2012年10月施行の改正著作権法で、いわゆる「違法ダウンロード」による行為が刑事罰の対象となった。文化庁が、どのような場合に罪に問われるか「Q&A」をまとめている。「違法に配信されている音楽や映像を視聴しただけで、違法となるのでしょうか」という問いには、「見たり聞いたりするだけでは、録音又は録画が伴いませんので、違法ではなく、刑罰の対象にはなりません」との回答だ。ただし、著作権を侵害すると知りながら録音、録画をした場合はたとえ私的な目的だとしても違法となる。
ユーチューブなど動画投稿サイトの閲覧も「違法ではなく、刑罰の対象とはなりません」。ストリーミング視聴では、動画データをダウンロードしながら一時的に保存、再生することになるが、これについては著作権法第47条の8により著作権侵害には該当しないと定められている。
在京キー5局が番組の無料配信を検討
松本さんや東野さんがFC2で配信されたテレビ番組を視聴したケースは、「単に見ただけ」と思われるので、不正な行為とはならない。
ただ、人気番組はDVD化されたり、テレビ局が有料ネット配信したりする場合がある。こうしたコンテンツを故意にダウンロード、保存すると刑罰の対象となる。もっともこれは親告罪のため、権利者からの告訴がなければ成立しない。
「ワイドナショー」では、出演していた俳優の坂上忍さんがひとつ問題提起をした。たとえ違法でなくても、見逃したテレビ番組を無料動画配信サイト経由で視聴するのは「正規じゃないという意識があって、少し後ろめたい」というのだ。テレビ局の中には、オンデマンドでネット有料配信するサービスを運営しているところがあり、もっと普及が進むのが望ましいとの考えだ。

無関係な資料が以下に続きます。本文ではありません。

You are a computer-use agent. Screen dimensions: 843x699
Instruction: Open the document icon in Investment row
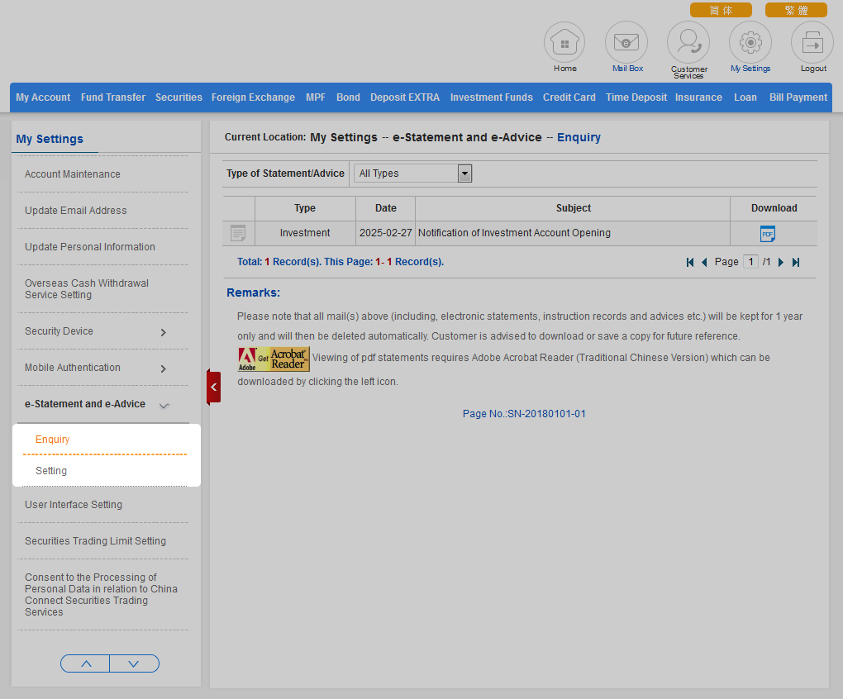pos(238,234)
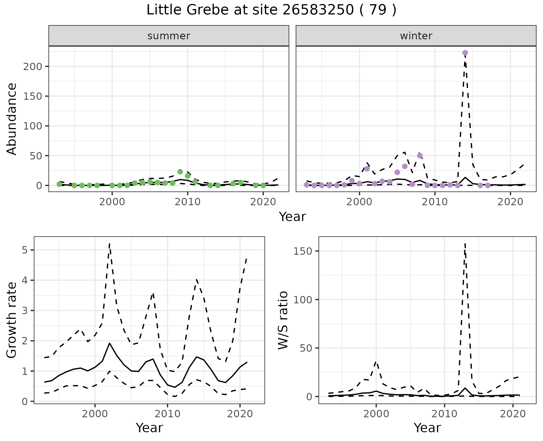
Task: Click the Abundance y-axis label
Action: [12, 119]

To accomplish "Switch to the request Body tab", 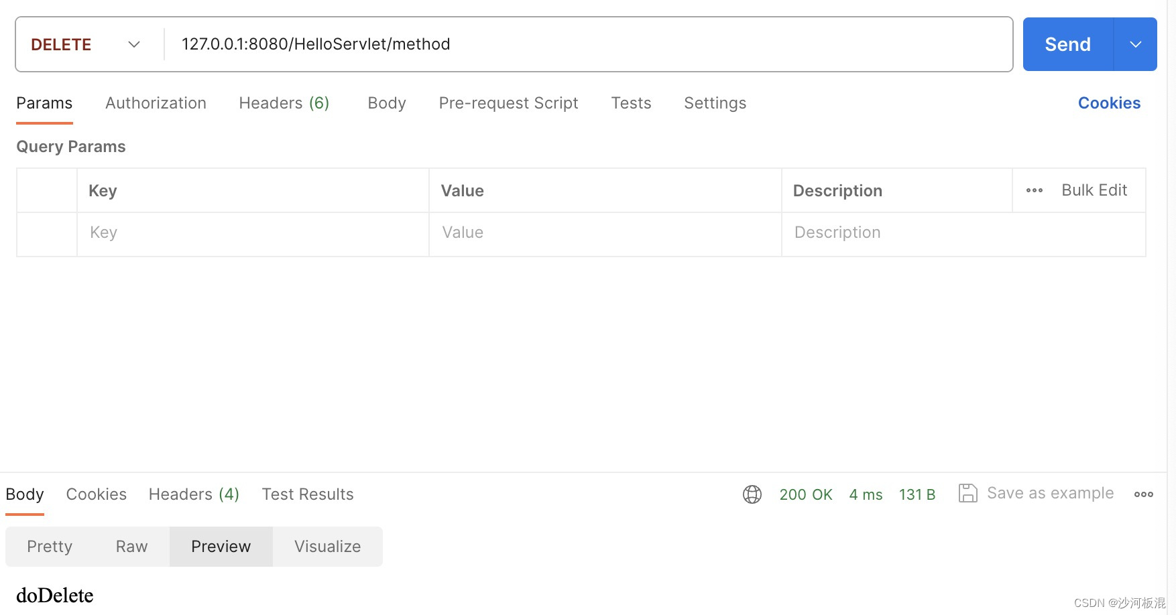I will pyautogui.click(x=386, y=103).
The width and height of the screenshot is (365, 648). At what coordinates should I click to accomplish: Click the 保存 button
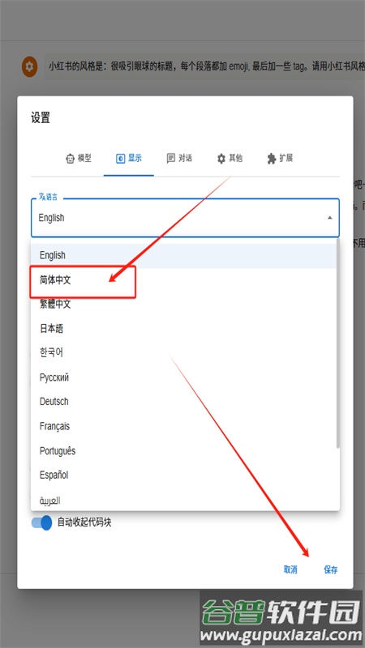tap(331, 570)
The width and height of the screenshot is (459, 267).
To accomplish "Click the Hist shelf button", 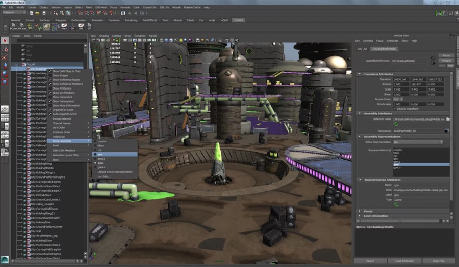I will point(64,27).
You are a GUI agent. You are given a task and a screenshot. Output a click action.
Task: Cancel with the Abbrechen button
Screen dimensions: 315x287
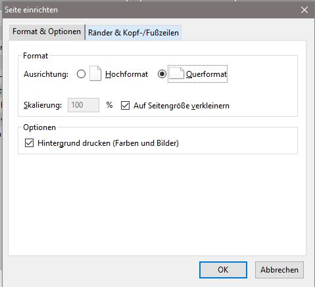tap(279, 270)
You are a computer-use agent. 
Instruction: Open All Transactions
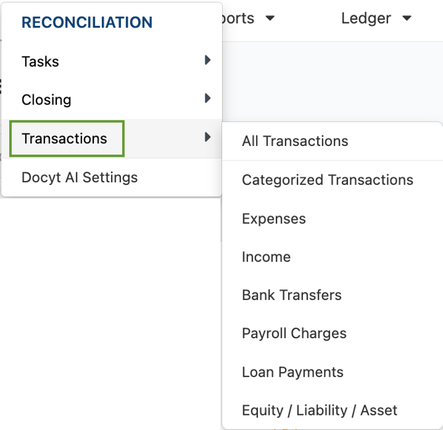click(x=295, y=141)
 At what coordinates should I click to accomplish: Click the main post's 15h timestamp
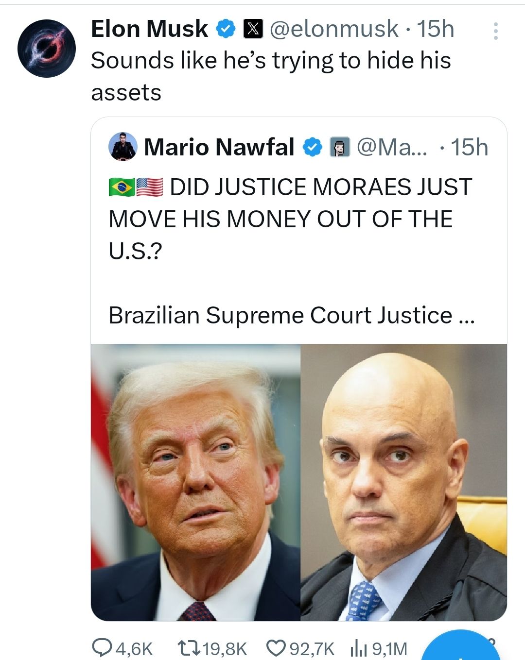click(436, 29)
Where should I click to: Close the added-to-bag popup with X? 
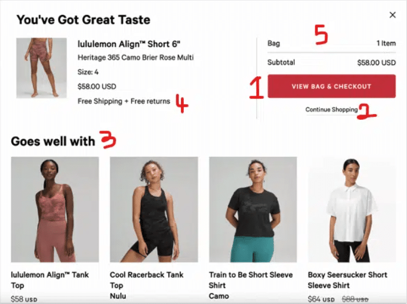[x=392, y=15]
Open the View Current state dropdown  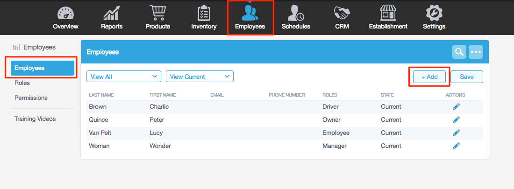(x=200, y=77)
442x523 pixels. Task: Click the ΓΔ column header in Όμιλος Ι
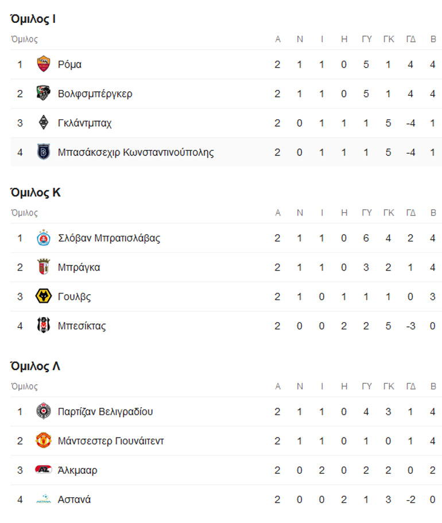[x=410, y=40]
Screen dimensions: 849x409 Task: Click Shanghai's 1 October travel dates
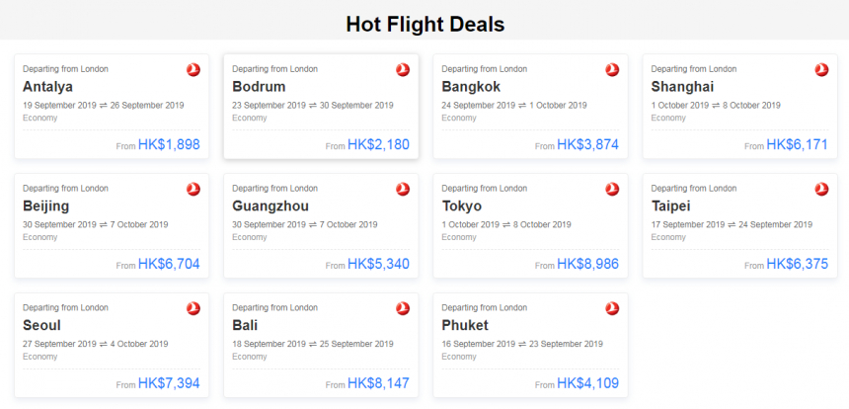(x=716, y=105)
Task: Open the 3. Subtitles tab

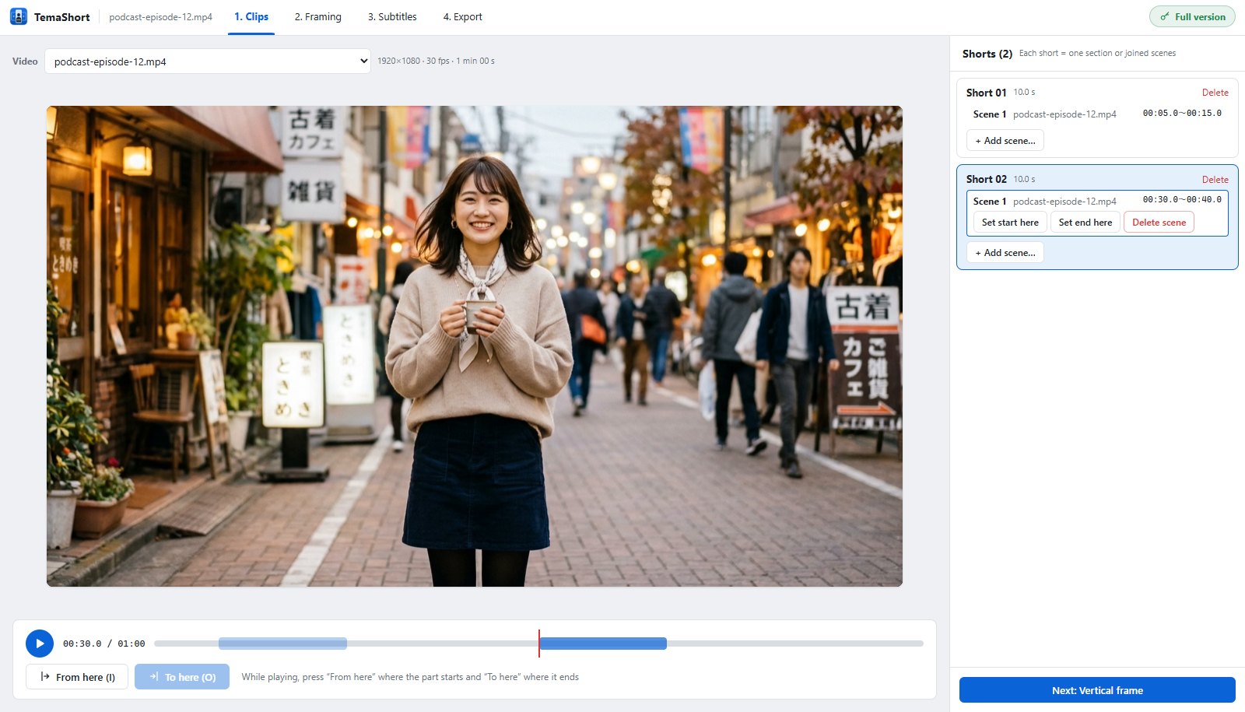Action: click(392, 17)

NHKは、籾井勝人会長が番組のネットでの同時配信に意欲を見せているが、課金制になるだろうとも話している。一方、日本民間放送連盟の井上弘会長は9月18日の会見で、見逃した番組のネット上での視聴サービスを在京キー5局で検討することで合意したと明らかにした。コマーシャル付きの無料配信を目指すという。著作権などクリアすべき問題は多いと井上会長は認めるが、実現すれば違法配信対策の有効打になるかもしれない。